A little smooch. I love this phrase. It betrays an intimacy that is oft forgotten in our relationship with the saints. It was the very Friar that gave me the relic of Mary that taught me by example of this intimacy. We were at World Youth Day in Paris (1997) and awaiting to be let into the area for priests to concelebrate the final Eucharist. It was rumoured that Pope John Paul II would announce that St Therese of Lisieux would be proclaimed a Doctor of the Church (indeed, JPII did make this announcement at the end of the Mass). What caught my attention was how my brother priest referred to this great saint with great intimacy, calling her “Tessa” like she was some older and endearing sister.
It got me thinking about my relationship with the saints. I have to admit, in the final analysis, I treated the saints with a consumerist attitude. I wanted or needed something (not necessarily a material item) and I would ask them for their prayers. That was it. I never got to know them, to love them. It was that day in Paris when I started to re-think things. And I started with Mary of Egypt.
I first discovered this incredible woman when I was in seminary and started to investigate the Eastern Churches. I had learned that a certain story about her and Zosimas the priest was read during the fifth week of the Great Fast. I waited that year for the Thursday Matins and escaped from the Latin Seminary to the Ukrainian Catholic Seminary (the very one of which I am now Rector), and while it was read in Ukrainian, I followed in English. I was moved to tears by her repentance. I was moved with my identification with her of her wickedness, of her discovery of the hole that cannot be filled but by One, by her desire to venerate the instrument of love and mercy (the Holy Cross), and her obedience to a simple and challenging ascetical life of prayer, her joy. She has become for me the model of an asceticism of joy (more on that later).

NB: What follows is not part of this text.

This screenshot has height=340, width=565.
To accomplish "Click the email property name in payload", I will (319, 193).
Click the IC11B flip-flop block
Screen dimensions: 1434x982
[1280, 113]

So when I brought her relics to Rose for a smooch, I have to admit that I gave a smooch as well. As a matter of fact, Mary gets a smooch from me every night before I retire. I have come to l know her life, and she prays for me because I have revealed my life to her, and both of us, brother and sister together in baptism, in Christ’s death and resurrection, live in His mercy and love, she already perfected as one of the saints, me being perfected by His grace with her prayers.